I’ve just read the new proposals via @nlevett on Twitter and I have to say I am very impressed. If all these proposals are put through, grassroots football will change for the better.
However, there are two very big issues that need to be addressed no matter what changes are introduced. The first issue is the parents. No matter how many changes are made to the size of the pitches, goal posts or number of players in a team, the parents need to be educated or all of these proposals will not have the desired effect. Parents will ALWAYS have an influence on their children. Some parents will tell their kids they have to win and put unwanted and unnecessary pressure on young players. They receive praise and glory if they win and punishment if they don’t! Parents need to be informed why winning is not important for kids and how this unwanted pressure is leading to so many kids dropping out of the game they love. They also need to be informed of the effect some of their behaviour on a match day has on the players performance. Although the introduction of a pitch marshall could create a solution for the short term problems, educating parents and coaches about the effect of positive and negative contributions from the touchline would create a long term solution.

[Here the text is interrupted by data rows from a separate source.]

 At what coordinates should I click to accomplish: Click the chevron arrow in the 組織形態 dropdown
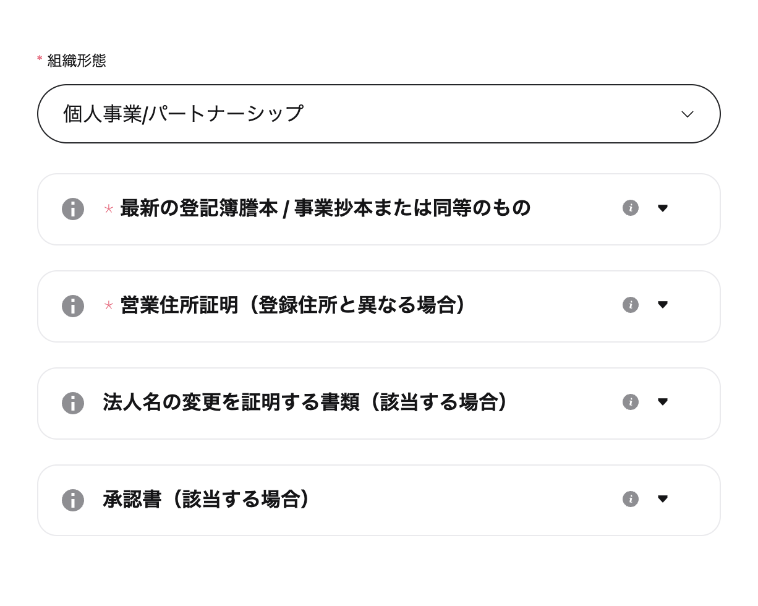[x=687, y=114]
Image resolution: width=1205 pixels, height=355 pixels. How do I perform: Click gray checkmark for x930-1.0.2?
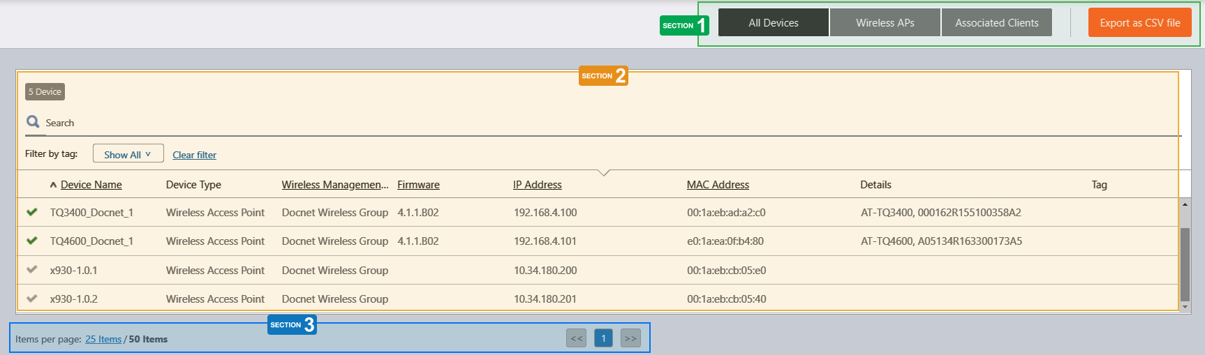coord(32,299)
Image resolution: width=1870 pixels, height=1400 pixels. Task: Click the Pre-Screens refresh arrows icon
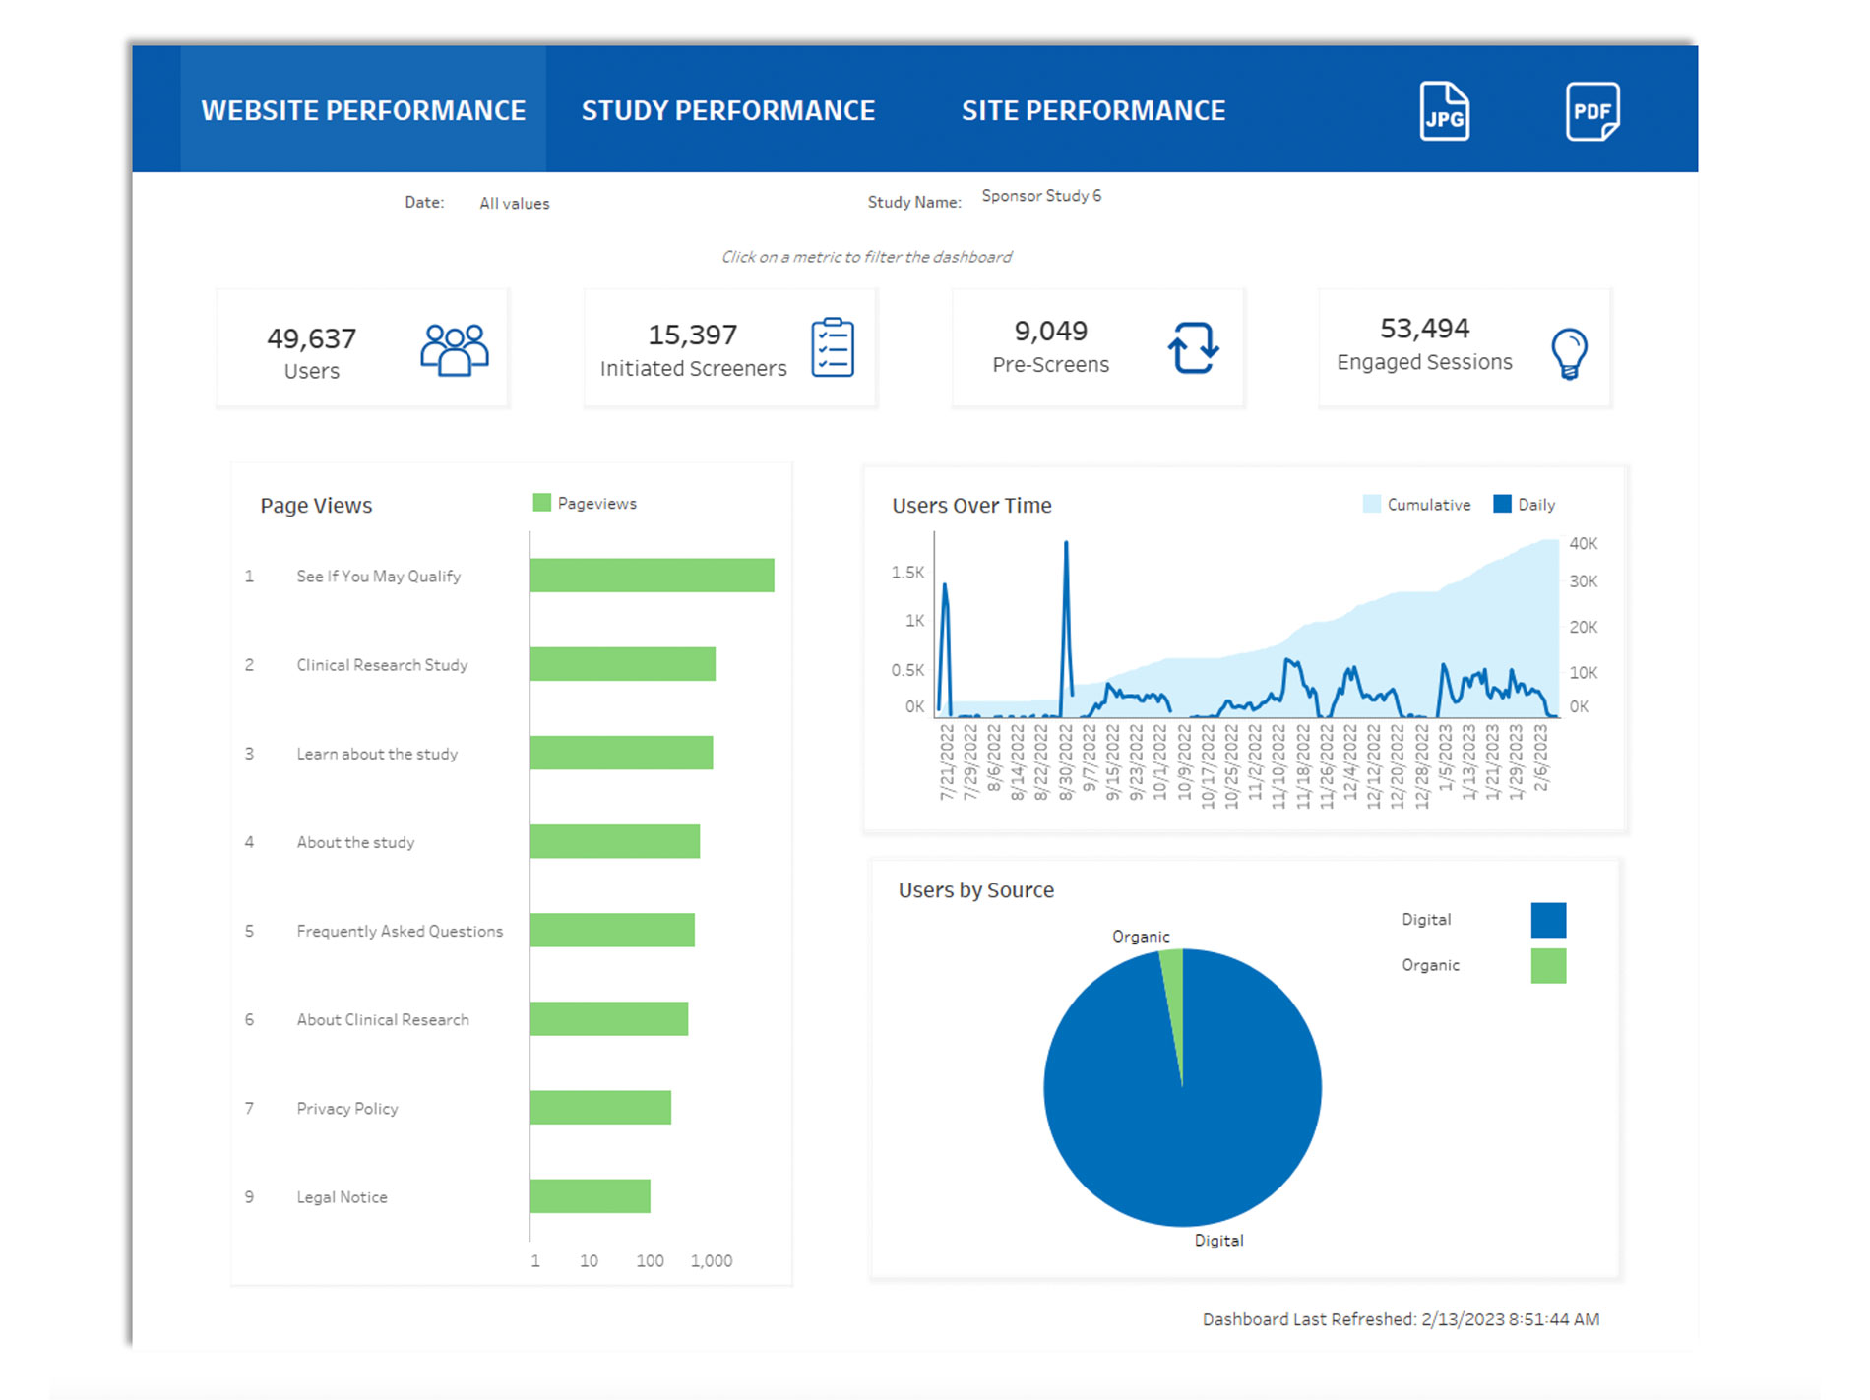(1193, 347)
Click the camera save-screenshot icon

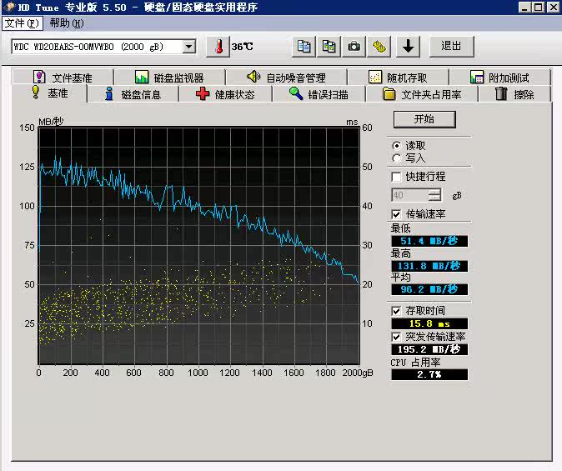coord(354,46)
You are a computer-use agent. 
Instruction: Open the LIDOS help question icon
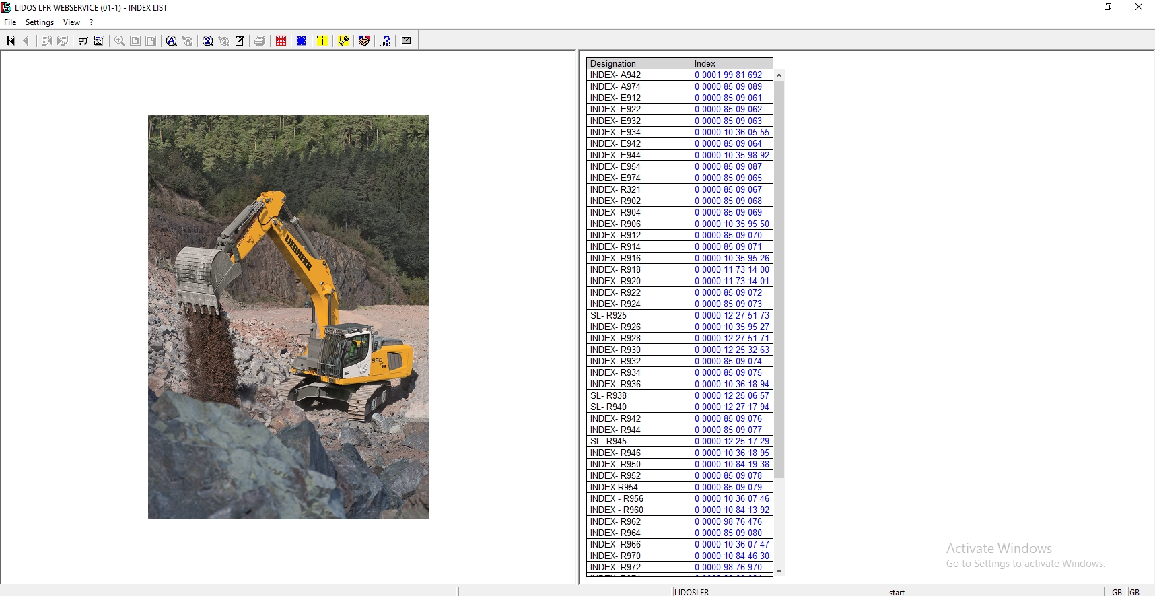tap(385, 41)
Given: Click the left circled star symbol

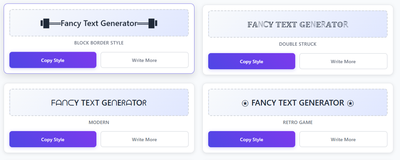Looking at the screenshot, I should [245, 103].
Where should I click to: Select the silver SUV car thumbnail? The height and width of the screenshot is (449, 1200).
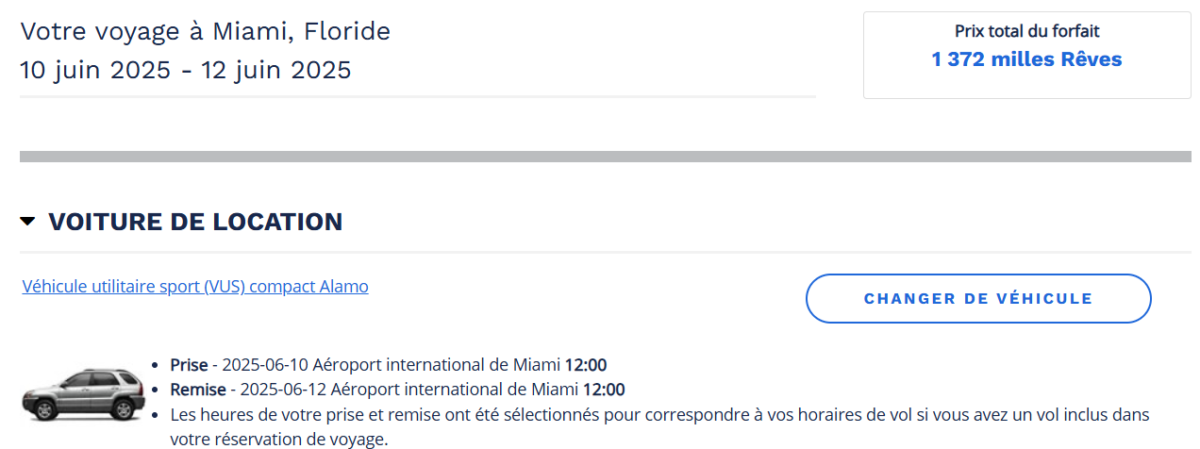[x=83, y=395]
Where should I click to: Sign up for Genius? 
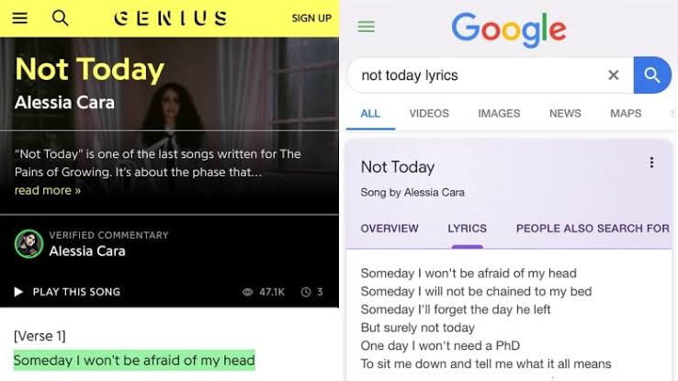[311, 18]
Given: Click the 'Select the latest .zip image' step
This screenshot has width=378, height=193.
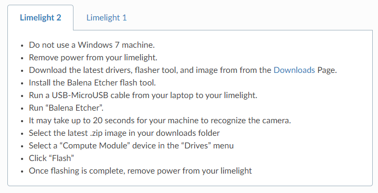Looking at the screenshot, I should coord(124,133).
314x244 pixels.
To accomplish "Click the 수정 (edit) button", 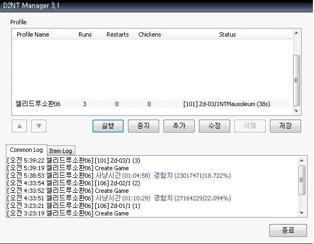I will [x=215, y=126].
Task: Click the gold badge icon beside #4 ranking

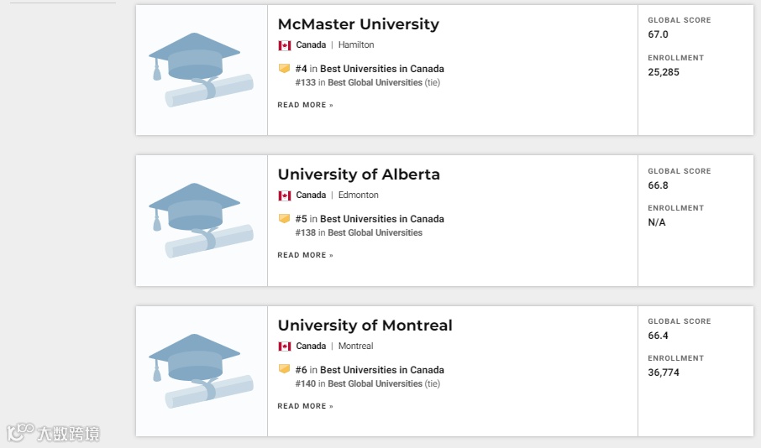Action: click(284, 69)
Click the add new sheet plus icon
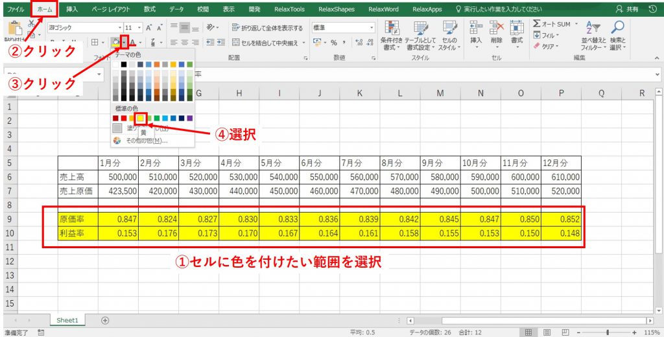The width and height of the screenshot is (664, 337). (x=105, y=320)
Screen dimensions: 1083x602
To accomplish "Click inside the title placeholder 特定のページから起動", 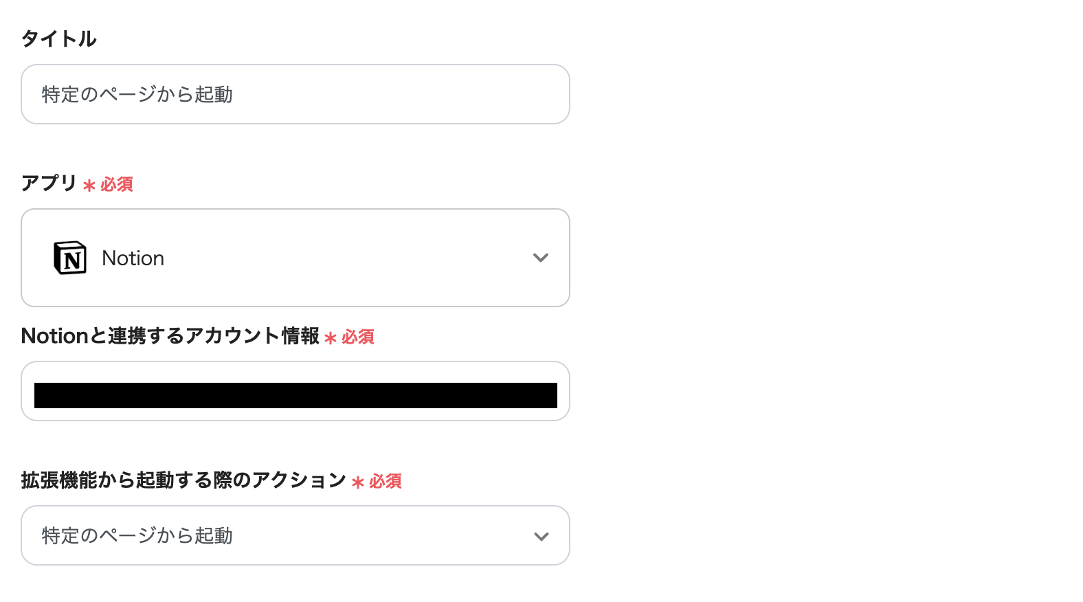I will click(x=136, y=94).
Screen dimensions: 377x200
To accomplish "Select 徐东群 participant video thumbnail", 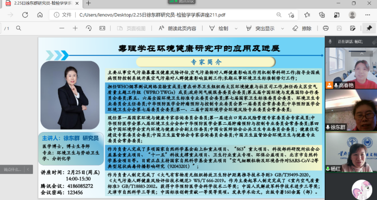I will click(351, 110).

The second big issue that needs to be dealt with is how new coaches are gaining experience. As soon as a coach gains his/her Level 1 badge, they are able to volunteer straight away. However, new coaches are usually given roles where they are coaching some of the most important years of a child’s development, with no experience or knowledge of how to coach players of that age (U7’s-U11’s). I believe that coaches that are experienced at teaching younger age groups should be given these roles. As a result, when volunteer coaches join to help out these younger age groups, they will receive guidance in the form of an experienced coach as a mentor. After a certain amount of time, the new coaches could then be given control of the coaching sessions with the experienced coach watching on and providing feedback after every session. This would also allow experienced coaches to inform new coaches of the importance of development over winning.
Overall, the changes that will hopefully be enforced are a positive movement towards improving the coaching and development of younger age groups and I hope they are put through.